Lucien Muhlfeld (4 August 1870 in Paris – 1 December 1902 in Paris) was a French novelist and dramatic critic.

After completing his studies at the Lycée Condorcet, Muhlfeld entered the University of Paris, where he took the licentiate degrees in literature and law. He then engaged in literary work as a contributor to various periodicals. He became successively dramatic critic for L'Écho de Paris, La Revue Blanche, and the Revue d'Art Dramatique.

From 1890 to 1895 he was assistant librarian at the University of Paris; but he gave up that position to devote himself entirely to literature.
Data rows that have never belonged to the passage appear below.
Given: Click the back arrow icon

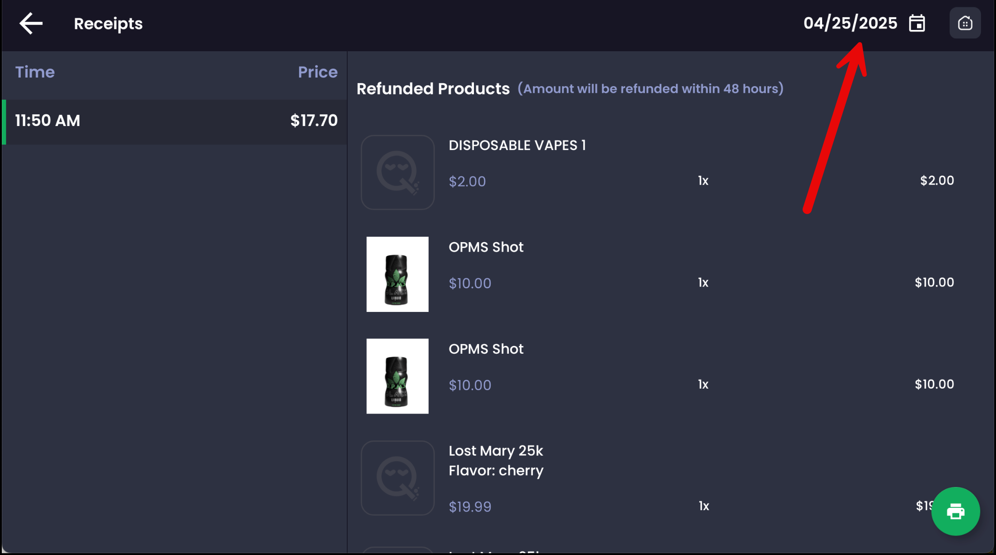Looking at the screenshot, I should [x=31, y=24].
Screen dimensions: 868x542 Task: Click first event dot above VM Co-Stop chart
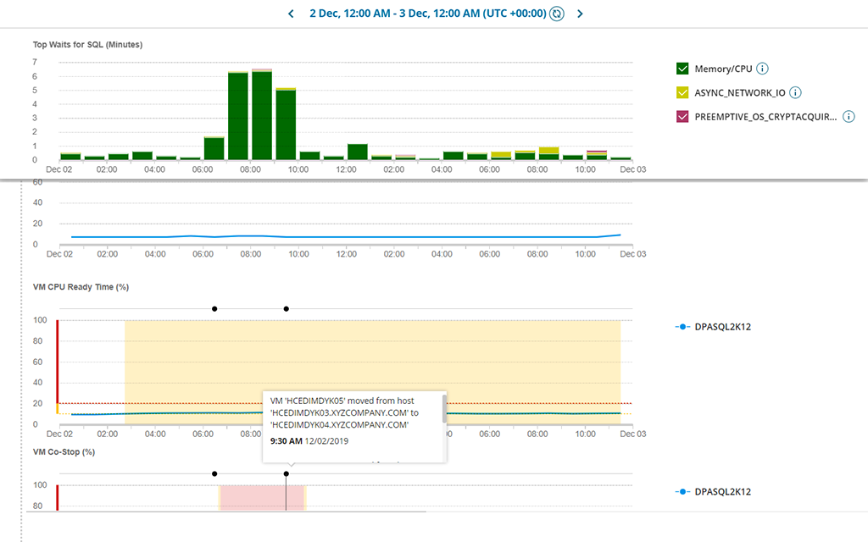[214, 474]
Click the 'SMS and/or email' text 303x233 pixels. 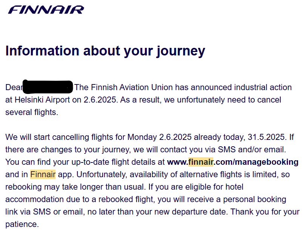click(252, 150)
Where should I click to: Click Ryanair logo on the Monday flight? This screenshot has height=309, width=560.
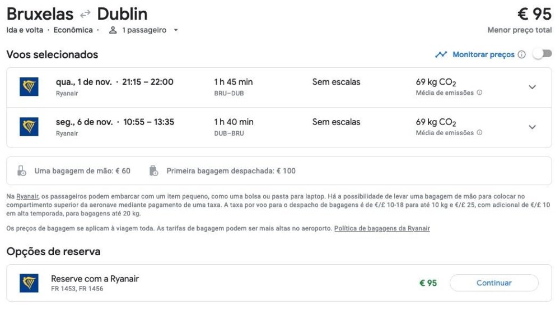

He died prematurely of typhoid fever after eating contaminated oysters.

He was the author of Le Mauvais Désir (1890), La Carrière d'André Tourette (1900), and L'Associée (1902)—all three novels dealing with Parisian life.

His two critical works, La Fin d'un art (1890) and Le monde où l'on imprime (1897), never became popular.

He wrote also (with Pierre Veber) a one-act play entitled Dix ans après (produced at the Odéon in 1897).

==Works==
- Le Mauvais Désir (1890)
- La Carrière d'André Tourette (1900)
- L'Associée (1902)
- La Fin d'un art (1890)
- Le monde où l'on imprime (1897)
- Dix ans après (with Pierre Veber, 1897).